Informacoes sobre ordens
| Nome do Produto | Numero de Catalogo | UNID | Preco | Qde | FAVORITOS | |
GM-CSF Plasmídeo duplo de Nickase (m) | sc-419840-NIC | 20 µg | $410.00 | |||
GM-CSF Plasmídeo duplo de Nickase (m2) | sc-419840-NIC-2 | 20 µg | $410.00 |
O gene **Csf2** de camundongo codifica o fator estimulador de colônias de granulócitos e macrófagos (GM-CSF), uma citocina que regula o desenvolvimento da linhagem mieloide e a ativação funcional de monócitos, macrófagos e células dendríticas. A sinalização de GM-CSF aciona complexos do receptor de GM-CSF para ativar as vias JAK2/STAT5, MAPK/ERK e PI3K/AKT, coordenando a sobrevivência, a proliferação e a diferenciação celulares, bem como a produção de mediadores inflamatórios. **In vivo**, alterações na atividade de GM-CSF influenciam a hematopoese, a apresentação de antígenos e o tônus inflamatório dos tecidos, tornando **Csf2** um nó-chave em modelos de autoimunidade, neuroinflamação, inflamação alérgica das vias aéreas e patologia conduzida por células mieloides. Essas propriedades sustentam estudos mecanísticos de redes de citocinas e da comunicação entre a imunidade inata e adaptativa em sistemas murinos.

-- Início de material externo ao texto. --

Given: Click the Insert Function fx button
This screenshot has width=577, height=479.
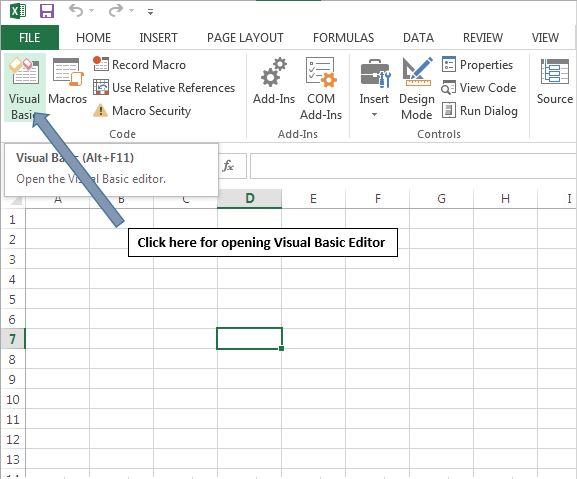Looking at the screenshot, I should coord(228,166).
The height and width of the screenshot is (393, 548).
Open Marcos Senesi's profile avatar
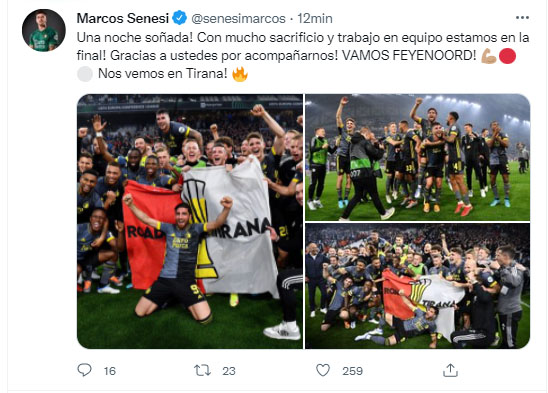[44, 30]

GM-CSF O Plasmídeo de Nickase Dupla (m) consiste num par de plasmídeos combinados, concebidos para a edição de alta especificidade do locus Csf2 em linhas celulares mouse. Cada plasmídeo expressa uma nickase Cas9 D10A e um sgRNA distinto que tem como alvo cadeias de ADN opostas dentro de Csf2. Quando direcionadas para locais adjacentes em cadeias de ADN opostas, as duas nickases geram cortes deslocados numa única cadeia que, em conjunto, produzem uma quebra escalonada de cadeia dupla, exigindo uma atividade coordenada no alvo por parte de ambas as guias. A quebra de ADN resultante é resolvida por vias de reparação celular endógenas, mais frequentemente através da junção de extremidades não homólogas (NHEJ), levando a inserções ou deleções que perturbam a função Csf2. Ao exigir o envolvimento de dois sgRNA no locus alvo, a abordagem de dupla nickase aumenta a especificidade da edição e fornece uma estratégia CRISPR complementar para aplicações em que se deseja um controlo adicional sobre a precisão do direcionamento.

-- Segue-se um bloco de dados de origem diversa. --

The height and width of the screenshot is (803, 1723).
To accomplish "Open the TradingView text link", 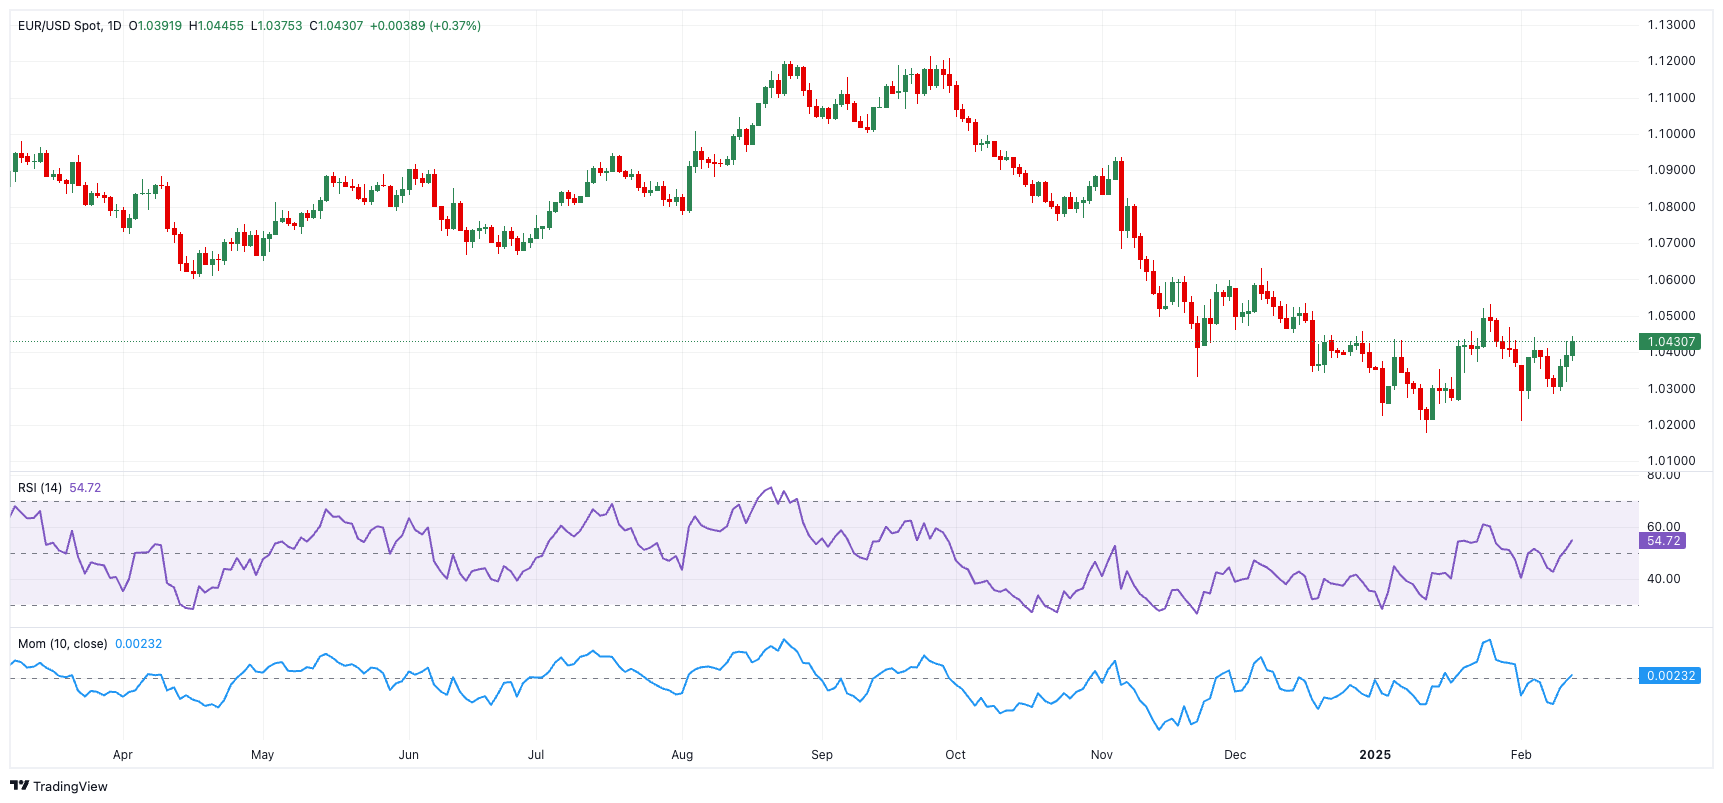I will pos(70,787).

Para apoiar a identificação eficiente das células editadas, um plasmídeo codifica GFP para visualização fluorescente das populações transfectadas, enquanto o plasmídeo complementar transporta um gene de resistência à puromicina para seleção antibiótica. Em conjunto, estas características apoiam o enriquecimento eficiente das populações co-transfectadas e simplificam a validação dos clones com Csf2 interrompido.
Apenas para uso em investigação. Não se destina a uso diagnóstico ou terapêutico.